Objectives Restenosis is a response of the vessel wall to balloon-induced injury and is characterized primarily by elastic recoil of the vessel wall and a series of pathological processes including thrombus, inflammation and vascular smooth muscle cell (VSMC) proliferation. To treat restenosis, appropriate drug delivery vehicles are needed which can release therapeutic agents targeting different symptoms into blood vessels in a controlled manner. The main objective of the present study was to prepare sandwich-type ethyl cellulose films with high performance for efficient drug loading and controlled drug release for restenosis treatment.

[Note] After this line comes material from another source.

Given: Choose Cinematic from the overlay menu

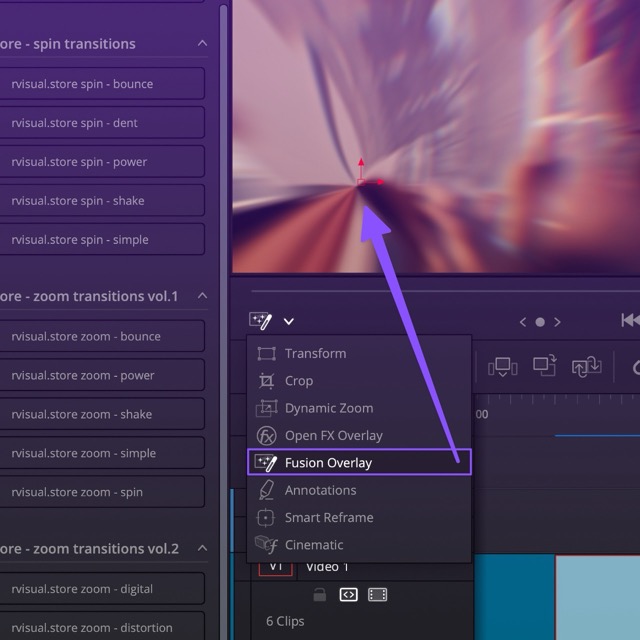Looking at the screenshot, I should pos(313,545).
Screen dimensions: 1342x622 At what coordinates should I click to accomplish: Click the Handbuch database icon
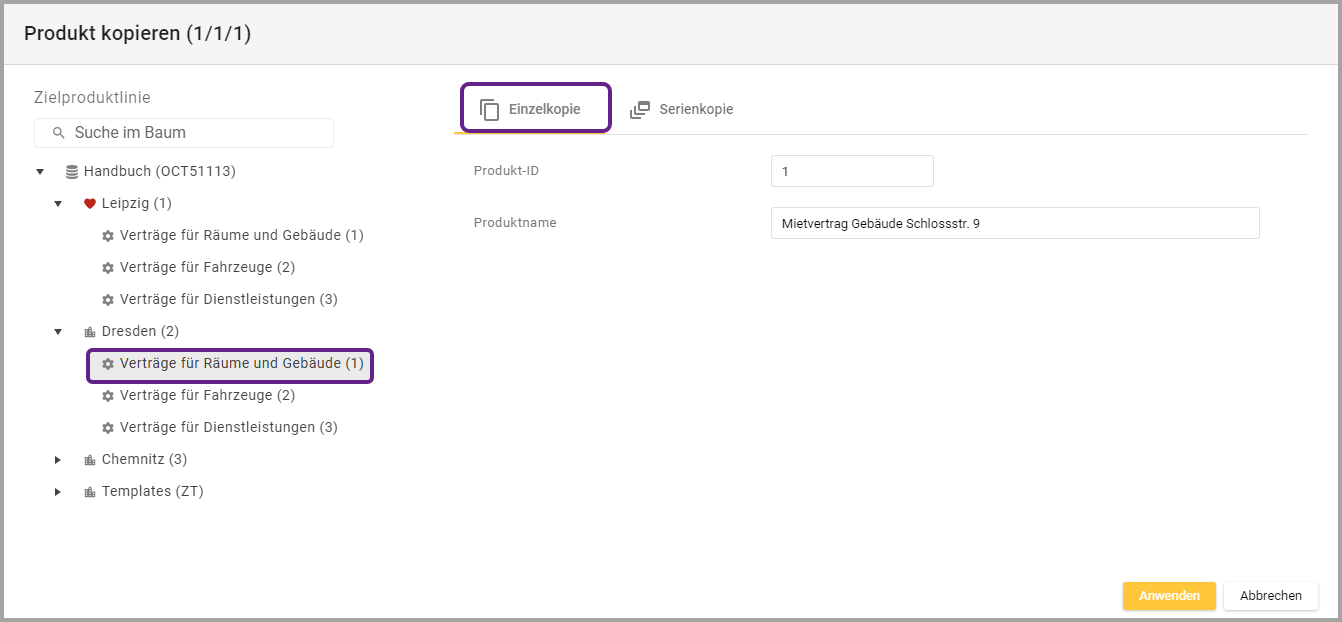coord(72,172)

Methods Sandwich-type ethyl cellulose films loaded with probucol for treating coronary artery disease, or aspirin as an antithrombotic drug, were prepared by casting three individual layers in sequence using an ethyl cellulose/toluene solution. On a glass plate, the first ethyl cellulose layer (bottom layer) was cast without drugs, on to which the middle layer containing probucol or aspirin was then cast. After solvent evaporation at room temperature, a third top layer was cast on to the middle layer. The obtained drug-loading films were further dried at room temperature under vacuum.
Results The sandwich-type ethyl cellulose films exhibited a drug loading content (DLC) of 12.1 ± 0.9% and a drug loading efficiency (DLE) of 73.5 ± 3.6% for aspirin, and a DLC of 11.0 ± 0.8% and a DLE of 69.3 ± 3.4% for probucol. Under physiological conditions (37°C, pH 7.4), the release half-life of aspirin from the films was 2.7 ± 0.2 hours, while that of probucol was 7.1 ± 0.6 days. The two drugs showed totally different release behaviors, which can be employed in combination to treat restenosis.
Conclusion Sandwich-type ethylcellulose films loaded with probucol or aspirin were successfully prepared and showed ability to release the two drugs in different ways: rapid release of aspirin to treat thrombus and inflammation typical of early-stage restenosis, and sustained release of probucol for inhibition of VSMC proliferation frequently seen in the later stage of restenosis. These drug-loaded ethylcellulose films provide new insight into restenosis therapy.